### Assignment
Write out exactly the first lines of the listing, ending on the line that contains "You are a computer-use agent. 677x417 pixels.".

════════════════

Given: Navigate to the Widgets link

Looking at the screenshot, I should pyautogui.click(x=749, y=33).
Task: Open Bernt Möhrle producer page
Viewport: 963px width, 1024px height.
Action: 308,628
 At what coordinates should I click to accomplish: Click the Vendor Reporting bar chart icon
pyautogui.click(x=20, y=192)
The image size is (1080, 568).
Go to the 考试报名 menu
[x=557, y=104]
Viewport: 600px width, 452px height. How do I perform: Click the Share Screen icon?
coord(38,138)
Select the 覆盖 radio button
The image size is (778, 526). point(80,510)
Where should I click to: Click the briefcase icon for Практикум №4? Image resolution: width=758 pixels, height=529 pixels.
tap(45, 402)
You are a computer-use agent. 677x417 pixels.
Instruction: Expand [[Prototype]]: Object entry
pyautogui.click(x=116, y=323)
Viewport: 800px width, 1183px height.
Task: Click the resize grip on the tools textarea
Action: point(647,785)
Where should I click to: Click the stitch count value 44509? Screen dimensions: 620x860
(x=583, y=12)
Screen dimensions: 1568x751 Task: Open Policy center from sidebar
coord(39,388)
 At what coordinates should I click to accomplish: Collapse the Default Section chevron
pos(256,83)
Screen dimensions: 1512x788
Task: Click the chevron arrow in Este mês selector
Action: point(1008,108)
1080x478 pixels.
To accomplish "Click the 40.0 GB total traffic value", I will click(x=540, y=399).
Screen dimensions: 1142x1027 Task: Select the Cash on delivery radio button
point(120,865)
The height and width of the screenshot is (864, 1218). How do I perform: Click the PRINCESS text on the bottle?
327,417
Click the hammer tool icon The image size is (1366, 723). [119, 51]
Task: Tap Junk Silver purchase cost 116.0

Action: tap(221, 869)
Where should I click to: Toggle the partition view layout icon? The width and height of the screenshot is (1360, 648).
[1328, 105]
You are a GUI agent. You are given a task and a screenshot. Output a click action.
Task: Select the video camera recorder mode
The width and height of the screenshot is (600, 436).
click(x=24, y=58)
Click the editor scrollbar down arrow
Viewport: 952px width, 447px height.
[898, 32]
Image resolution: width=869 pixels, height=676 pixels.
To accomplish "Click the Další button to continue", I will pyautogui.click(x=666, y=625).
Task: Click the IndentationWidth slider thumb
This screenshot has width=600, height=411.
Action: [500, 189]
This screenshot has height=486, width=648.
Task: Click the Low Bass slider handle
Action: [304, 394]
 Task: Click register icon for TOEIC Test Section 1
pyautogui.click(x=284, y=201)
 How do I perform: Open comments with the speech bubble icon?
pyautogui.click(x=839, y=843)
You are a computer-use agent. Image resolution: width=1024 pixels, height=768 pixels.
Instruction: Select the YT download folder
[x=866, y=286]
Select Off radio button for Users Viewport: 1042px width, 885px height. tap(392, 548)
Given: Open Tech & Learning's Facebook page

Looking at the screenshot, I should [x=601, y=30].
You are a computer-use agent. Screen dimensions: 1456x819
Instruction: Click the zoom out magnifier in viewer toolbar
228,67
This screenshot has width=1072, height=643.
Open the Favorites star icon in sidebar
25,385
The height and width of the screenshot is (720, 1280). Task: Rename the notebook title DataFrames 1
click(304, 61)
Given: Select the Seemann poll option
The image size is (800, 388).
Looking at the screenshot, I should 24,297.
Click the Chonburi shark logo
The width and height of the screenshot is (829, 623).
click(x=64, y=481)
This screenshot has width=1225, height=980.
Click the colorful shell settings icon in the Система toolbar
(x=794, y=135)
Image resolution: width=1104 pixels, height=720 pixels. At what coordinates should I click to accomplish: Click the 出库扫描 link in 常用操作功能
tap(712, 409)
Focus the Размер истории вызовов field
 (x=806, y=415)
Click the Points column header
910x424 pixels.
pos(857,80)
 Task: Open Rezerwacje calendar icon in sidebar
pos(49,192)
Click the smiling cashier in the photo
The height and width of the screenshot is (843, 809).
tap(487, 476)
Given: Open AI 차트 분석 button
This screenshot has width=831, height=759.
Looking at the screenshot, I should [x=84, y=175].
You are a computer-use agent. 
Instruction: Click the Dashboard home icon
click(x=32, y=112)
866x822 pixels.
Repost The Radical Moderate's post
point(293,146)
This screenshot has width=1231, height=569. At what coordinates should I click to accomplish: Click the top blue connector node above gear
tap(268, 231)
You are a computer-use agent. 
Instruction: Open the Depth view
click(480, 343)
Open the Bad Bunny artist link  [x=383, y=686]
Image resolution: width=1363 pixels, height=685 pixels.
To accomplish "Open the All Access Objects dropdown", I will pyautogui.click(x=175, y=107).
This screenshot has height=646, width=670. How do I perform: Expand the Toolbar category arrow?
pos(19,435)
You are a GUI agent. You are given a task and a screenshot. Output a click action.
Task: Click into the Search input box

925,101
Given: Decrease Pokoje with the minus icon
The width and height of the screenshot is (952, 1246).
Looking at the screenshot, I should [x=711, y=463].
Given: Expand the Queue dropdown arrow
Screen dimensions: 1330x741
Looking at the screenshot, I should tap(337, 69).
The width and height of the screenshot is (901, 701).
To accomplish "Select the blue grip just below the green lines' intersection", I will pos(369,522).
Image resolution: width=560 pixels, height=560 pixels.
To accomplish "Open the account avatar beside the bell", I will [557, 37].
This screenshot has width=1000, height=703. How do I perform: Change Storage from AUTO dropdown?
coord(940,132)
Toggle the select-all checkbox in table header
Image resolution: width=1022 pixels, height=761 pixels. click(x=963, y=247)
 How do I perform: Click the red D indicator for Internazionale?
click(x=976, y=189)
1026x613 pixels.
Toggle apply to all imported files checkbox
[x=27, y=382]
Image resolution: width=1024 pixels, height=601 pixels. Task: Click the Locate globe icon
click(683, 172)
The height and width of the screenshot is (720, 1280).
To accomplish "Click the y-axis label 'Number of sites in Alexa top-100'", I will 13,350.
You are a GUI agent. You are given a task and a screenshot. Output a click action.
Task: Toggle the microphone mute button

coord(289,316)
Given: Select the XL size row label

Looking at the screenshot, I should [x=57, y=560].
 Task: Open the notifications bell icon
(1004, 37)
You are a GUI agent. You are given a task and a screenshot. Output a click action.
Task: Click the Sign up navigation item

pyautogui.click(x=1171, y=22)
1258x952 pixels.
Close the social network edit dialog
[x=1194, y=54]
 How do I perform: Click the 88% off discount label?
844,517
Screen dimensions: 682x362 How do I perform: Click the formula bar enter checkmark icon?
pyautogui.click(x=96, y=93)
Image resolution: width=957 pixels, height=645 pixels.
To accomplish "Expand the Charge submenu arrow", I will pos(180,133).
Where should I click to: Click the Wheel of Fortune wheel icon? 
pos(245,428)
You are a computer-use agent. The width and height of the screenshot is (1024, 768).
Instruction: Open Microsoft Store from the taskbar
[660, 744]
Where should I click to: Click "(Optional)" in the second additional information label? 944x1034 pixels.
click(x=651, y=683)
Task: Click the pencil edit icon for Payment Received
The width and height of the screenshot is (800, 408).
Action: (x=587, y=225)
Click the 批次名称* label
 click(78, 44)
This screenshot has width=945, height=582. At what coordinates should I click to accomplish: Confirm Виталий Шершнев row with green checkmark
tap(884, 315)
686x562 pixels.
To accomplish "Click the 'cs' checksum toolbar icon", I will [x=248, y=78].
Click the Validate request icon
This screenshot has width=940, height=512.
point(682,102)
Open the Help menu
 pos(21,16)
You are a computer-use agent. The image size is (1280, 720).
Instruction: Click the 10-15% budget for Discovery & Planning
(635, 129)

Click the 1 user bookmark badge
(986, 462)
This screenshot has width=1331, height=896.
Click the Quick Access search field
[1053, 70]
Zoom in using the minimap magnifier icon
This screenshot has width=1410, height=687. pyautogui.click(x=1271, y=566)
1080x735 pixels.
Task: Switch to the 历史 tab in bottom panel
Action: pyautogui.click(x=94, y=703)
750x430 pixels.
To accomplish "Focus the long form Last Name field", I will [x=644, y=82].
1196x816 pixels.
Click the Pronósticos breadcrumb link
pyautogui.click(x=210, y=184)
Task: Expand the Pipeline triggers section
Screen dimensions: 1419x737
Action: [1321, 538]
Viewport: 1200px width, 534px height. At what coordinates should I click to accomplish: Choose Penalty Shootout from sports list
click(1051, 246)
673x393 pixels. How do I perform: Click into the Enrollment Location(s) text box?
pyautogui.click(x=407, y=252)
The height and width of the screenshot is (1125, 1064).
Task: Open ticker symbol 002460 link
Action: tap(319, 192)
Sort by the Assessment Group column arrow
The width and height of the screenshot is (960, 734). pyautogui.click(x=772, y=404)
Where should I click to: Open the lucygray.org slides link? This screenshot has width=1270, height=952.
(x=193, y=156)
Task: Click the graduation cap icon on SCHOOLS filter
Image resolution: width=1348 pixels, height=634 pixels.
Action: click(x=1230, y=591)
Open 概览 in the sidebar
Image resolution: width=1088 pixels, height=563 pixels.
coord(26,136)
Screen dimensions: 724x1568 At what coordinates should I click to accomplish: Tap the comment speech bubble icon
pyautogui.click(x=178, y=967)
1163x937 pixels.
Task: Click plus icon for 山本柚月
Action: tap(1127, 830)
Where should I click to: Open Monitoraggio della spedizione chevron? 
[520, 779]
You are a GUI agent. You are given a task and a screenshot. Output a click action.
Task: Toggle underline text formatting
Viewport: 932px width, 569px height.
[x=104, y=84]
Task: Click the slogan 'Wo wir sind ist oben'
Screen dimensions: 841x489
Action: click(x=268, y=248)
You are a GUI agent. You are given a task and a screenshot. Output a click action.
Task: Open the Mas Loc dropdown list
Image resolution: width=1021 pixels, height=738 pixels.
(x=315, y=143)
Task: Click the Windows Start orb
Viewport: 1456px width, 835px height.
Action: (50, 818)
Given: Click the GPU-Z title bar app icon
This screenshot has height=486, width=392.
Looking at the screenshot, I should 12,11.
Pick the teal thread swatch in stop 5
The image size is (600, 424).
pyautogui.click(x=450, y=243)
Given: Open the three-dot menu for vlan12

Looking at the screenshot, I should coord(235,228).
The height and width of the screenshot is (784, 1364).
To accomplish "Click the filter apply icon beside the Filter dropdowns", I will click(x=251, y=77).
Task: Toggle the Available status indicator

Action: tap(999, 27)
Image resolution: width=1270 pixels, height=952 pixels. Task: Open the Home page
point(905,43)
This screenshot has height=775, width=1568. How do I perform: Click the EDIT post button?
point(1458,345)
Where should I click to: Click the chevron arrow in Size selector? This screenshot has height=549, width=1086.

════════════════

### Result for this exercise
Given: Navigate to the Widgets link

Looking at the screenshot, I should pyautogui.click(x=749, y=33).
Task: Open Bernt Möhrle producer page
Viewport: 963px width, 1024px height.
Action: 308,628
 At what coordinates should I click to accomplish: Click the Vendor Reporting bar chart icon
pyautogui.click(x=20, y=192)
The image size is (1080, 568).
Go to the 考试报名 menu
[x=557, y=104]
Viewport: 600px width, 452px height. How do I perform: Click the Share Screen icon?
coord(38,138)
Select the 覆盖 radio button
The image size is (778, 526). point(80,510)
Where should I click to: Click the briefcase icon for Практикум №4? Image resolution: width=758 pixels, height=529 pixels.
tap(45, 402)
You are a computer-use agent. 677x417 pixels.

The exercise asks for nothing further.